Wad Madani — The Director of the Agricultural Department of the El Gezira Agricultural Scheme, Ibrahim Mustafa, has accused Sudan's Agricultural Bank of obstructing the arrival of fertilisers granted by the African Development Bank to the farmers in the region.
The granted seeds and fertilisers are enough to cultivate 45,000 feddans, he explained to Radio Dabanga.
The African Development Bank stipulated these inputs be distributed free of charge to the farmers by the scheme's management, Mustafa said. "The seeds have been received but the fertilisers not."
He said that the African Development Bank implemented the grant through the World Food Programme and entrusted the purchase of fertilisers to the Agricultural Bank, not through the El Gezira Agricultural Scheme's own management.
The Agricultural Bank now refuses to hand the fertilisers to the scheme's management and instead demands the payment of SDG265 million first, which is the cost of transporting the fertilisers from Port Sudan plus administrative fees.
"Under the current circumstances, we do not have this amount," Mustafa said. "The Agricultural Bank rejected the scheme's management proposal to accept a check for in a month's time, so that we can receive the fertilisers, distribute them, and at the same time collect the transportation costs from the farmers."
He stressed that the support provided by the African Development Bank to the El Gezira Agricultural Scheme is equivalent to 52 per cent of the support provided to farms in the entire country.

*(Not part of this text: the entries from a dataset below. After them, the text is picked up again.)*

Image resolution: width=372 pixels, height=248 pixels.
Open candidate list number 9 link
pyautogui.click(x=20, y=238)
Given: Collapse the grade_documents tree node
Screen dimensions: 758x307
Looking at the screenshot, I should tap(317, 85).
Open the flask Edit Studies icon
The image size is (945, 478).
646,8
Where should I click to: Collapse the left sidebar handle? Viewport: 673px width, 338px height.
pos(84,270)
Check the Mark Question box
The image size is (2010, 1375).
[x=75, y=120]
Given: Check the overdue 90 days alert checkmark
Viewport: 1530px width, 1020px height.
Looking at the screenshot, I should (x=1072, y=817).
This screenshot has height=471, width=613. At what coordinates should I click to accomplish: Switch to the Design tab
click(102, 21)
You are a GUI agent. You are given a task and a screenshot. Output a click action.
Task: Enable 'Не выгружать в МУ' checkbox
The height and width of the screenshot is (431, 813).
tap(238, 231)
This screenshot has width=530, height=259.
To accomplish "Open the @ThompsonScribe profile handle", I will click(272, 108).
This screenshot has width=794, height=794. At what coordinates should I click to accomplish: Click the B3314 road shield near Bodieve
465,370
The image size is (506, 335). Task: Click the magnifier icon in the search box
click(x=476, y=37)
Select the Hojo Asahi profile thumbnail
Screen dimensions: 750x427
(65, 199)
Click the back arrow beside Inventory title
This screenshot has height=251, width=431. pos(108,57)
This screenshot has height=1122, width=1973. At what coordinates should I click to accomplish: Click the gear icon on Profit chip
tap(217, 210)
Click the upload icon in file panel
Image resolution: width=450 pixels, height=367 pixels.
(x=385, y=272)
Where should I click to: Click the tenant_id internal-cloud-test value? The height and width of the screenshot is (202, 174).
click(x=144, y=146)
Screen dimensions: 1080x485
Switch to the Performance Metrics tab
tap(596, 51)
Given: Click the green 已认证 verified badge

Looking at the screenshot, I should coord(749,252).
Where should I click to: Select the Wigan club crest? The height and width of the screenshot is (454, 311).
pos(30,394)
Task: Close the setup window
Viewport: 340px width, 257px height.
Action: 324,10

It is significant, and that support is needed. Without fertilisers, farmers cannot cultivate their crops and the harvest might fail. The farmlands of the El Gezira Agricultural Scheme were of immense economic importance to Sudan in the past and still are.
"The El Gezira Scheme now lacks the capacity to even begin its cultivation process, while in the past it was achieving self-sufficiency for Sudan by the export of seeds and cotton, bringing in hard currency to the country's treasury," he stated.
Two months ago, farmers and livestock owners involved in the El Gezira Agricultural Scheme discussed unionising to defend their interests and address economic liberalisation of land ownership. Seven years ago, the Farmers Union was disbanded by the Al Bashir regime in Sudan.
Remnants of the former regime have been accused of sabotaging the irrigation scheme and of mismanagement, corruption, embezzlement, and looting of the scheme's resources. In late 2014, dictator Omar Al Bashir described the scheme as "a burden on the country's budget" and worked to transfer land ownership to the private sector and foreign investors and disbanded the Farmers Union.